**STATED PROBLEM**
Recast the items below as a numbered list, leaving out any blank lines.

— BEGIN RECORDS FOR THE TASK —

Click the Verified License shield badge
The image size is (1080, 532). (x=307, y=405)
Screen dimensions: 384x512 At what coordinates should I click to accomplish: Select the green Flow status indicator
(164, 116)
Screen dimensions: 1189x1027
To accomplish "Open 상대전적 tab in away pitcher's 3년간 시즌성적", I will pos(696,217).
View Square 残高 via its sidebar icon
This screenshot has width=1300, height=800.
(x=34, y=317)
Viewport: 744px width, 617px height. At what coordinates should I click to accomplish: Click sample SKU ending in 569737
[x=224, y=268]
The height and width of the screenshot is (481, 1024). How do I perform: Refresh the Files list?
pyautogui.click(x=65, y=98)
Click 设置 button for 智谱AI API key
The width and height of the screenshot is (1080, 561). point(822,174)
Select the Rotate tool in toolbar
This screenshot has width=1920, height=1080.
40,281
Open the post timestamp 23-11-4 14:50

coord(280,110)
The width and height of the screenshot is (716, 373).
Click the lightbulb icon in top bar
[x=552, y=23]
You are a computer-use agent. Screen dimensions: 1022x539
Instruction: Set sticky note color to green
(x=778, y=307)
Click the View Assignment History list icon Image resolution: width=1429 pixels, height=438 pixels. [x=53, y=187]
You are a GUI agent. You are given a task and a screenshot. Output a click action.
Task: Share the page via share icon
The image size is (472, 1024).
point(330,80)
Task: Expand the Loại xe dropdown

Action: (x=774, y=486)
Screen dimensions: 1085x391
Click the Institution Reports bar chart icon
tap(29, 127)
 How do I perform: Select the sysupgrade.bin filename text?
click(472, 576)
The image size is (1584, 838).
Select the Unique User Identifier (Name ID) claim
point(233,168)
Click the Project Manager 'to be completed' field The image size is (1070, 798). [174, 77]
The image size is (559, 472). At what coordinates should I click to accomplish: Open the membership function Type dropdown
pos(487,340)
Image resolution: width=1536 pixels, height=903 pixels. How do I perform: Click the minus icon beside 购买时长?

— END RECORDS FOR THE TASK —

**RESPONSE TO THIS TASK**
1. Click the Verified License shield badge
2. The image size is (1080, 532). (x=307, y=405)
3. Screen dimensions: 384x512 At what coordinates should I click to accomplish: Select the green Flow status indicator
4. (164, 116)
5. Screen dimensions: 1189x1027
6. To accomplish "Open 상대전적 tab in away pitcher's 3년간 시즌성적", I will pos(696,217).
7. View Square 残高 via its sidebar icon
8. This screenshot has width=1300, height=800.
9. (x=34, y=317)
10. Viewport: 744px width, 617px height. At what coordinates should I click to accomplish: Click sample SKU ending in 569737
11. [x=224, y=268]
12. The height and width of the screenshot is (481, 1024). How do I perform: Refresh the Files list?
13. pyautogui.click(x=65, y=98)
14. Click 设置 button for 智谱AI API key
15. The width and height of the screenshot is (1080, 561). point(822,174)
16. Select the Rotate tool in toolbar
17. This screenshot has width=1920, height=1080.
18. 40,281
19. Open the post timestamp 23-11-4 14:50
20. coord(280,110)
21. The width and height of the screenshot is (716, 373).
22. Click the lightbulb icon in top bar
23. [x=552, y=23]
24. You are a computer-use agent. Screen dimensions: 1022x539
25. Instruction: Set sticky note color to green
26. (x=778, y=307)
27. Click the View Assignment History list icon Image resolution: width=1429 pixels, height=438 pixels. [x=53, y=187]
28. You are a GUI agent. You are given a task and a screenshot. Output a click action.
29. Task: Share the page via share icon
30. The image size is (472, 1024).
31. point(330,80)
32. Task: Expand the Loại xe dropdown
33. Action: (x=774, y=486)
34. Screen dimensions: 1085x391
35. Click the Institution Reports bar chart icon
36. tap(29, 127)
37.  How do I perform: Select the sysupgrade.bin filename text?
38. click(472, 576)
39. The image size is (1584, 838).
40. Select the Unique User Identifier (Name ID) claim
41. point(233,168)
42. Click the Project Manager 'to be completed' field The image size is (1070, 798). [174, 77]
43. The image size is (559, 472). At what coordinates should I click to accomplish: Open the membership function Type dropdown
44. pos(487,340)
45. Image resolution: width=1536 pixels, height=903 pixels. How do I perform: Click the minus icon beside 购买时长?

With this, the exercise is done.